··· Excerpted passage ···

There are few examples of how Jewish Federation of Greater Kansas City and its partner agencies help Jews overseas that are as dramatic as Masha Shumyatsky’s story. If it weren’t for the American Jewish Joint Distribution Committee (JDC), which receives support from Jewish Federation, Shumyatsky’s life in Kharkov, Ukraine would be very different today.
“My life is a good example of what JDC does in the Ukraine and all over the world,” Shumyatsky, 27, said.
Shumyatsky’s first experience with JDC was as a girl, when her grandmother received monthly food baskets from the organization. Her second encounter came years later, at age 18 when she participated in JDC’s young leadership program.
It was an experience that changed her life.

···

Task set:
**a.** Answer these questions about the Shumyatsky passage:
(i) How old is Shumyatsky?
(ii) What did her grandmother receive from JDC each month?
(iii) At what age did Shumyatsky take part in JDC's young leadership program?
**b.** Rewrite the Shumyatsky passage from "There are few" to "changed her life.", switching "JDC" to "the Joint".
The entries that follow come from a separate source.

··· Given records ···

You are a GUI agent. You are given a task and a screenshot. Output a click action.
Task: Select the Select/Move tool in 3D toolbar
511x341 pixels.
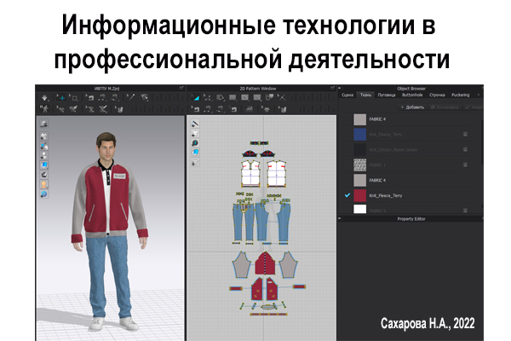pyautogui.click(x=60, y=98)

···
··· Given records ···

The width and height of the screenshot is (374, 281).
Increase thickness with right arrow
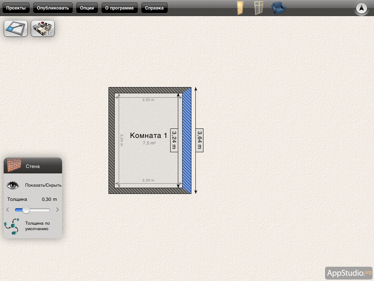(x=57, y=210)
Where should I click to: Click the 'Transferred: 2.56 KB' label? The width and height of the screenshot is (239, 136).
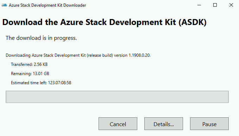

···
··· Given records ···

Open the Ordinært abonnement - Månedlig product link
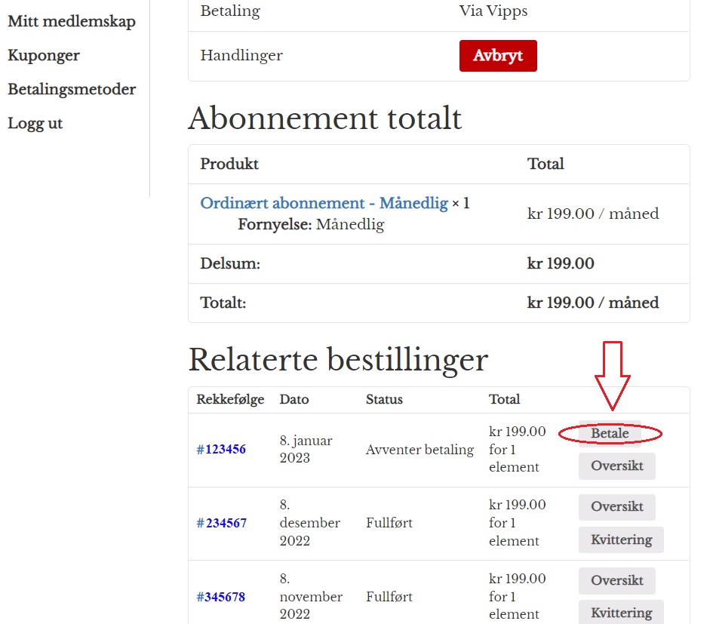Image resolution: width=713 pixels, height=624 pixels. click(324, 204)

···

Set of answers:
**a.**
(i) 27
(ii) Food baskets
(iii) 18

**b.**
There are few examples of how Jewish Federation of Greater Kansas City and its partner agencies help Jews overseas that are as dramatic as Masha Shumyatsky’s story. If it weren’t for the American Jewish Joint Distribution Committee (the Joint), which receives support from Jewish Federation, Shumyatsky’s life in Kharkov, Ukraine would be very different today.
“My life is a good example of what the Joint does in the Ukraine and all over the world,” Shumyatsky, 27, said.
Shumyatsky’s first experience with the Joint was as a girl, when her grandmother received monthly food baskets from the organization. Her second encounter came years later, at age 18 when she participated in the Joint’s young leadership program.
It was an experience that changed her life.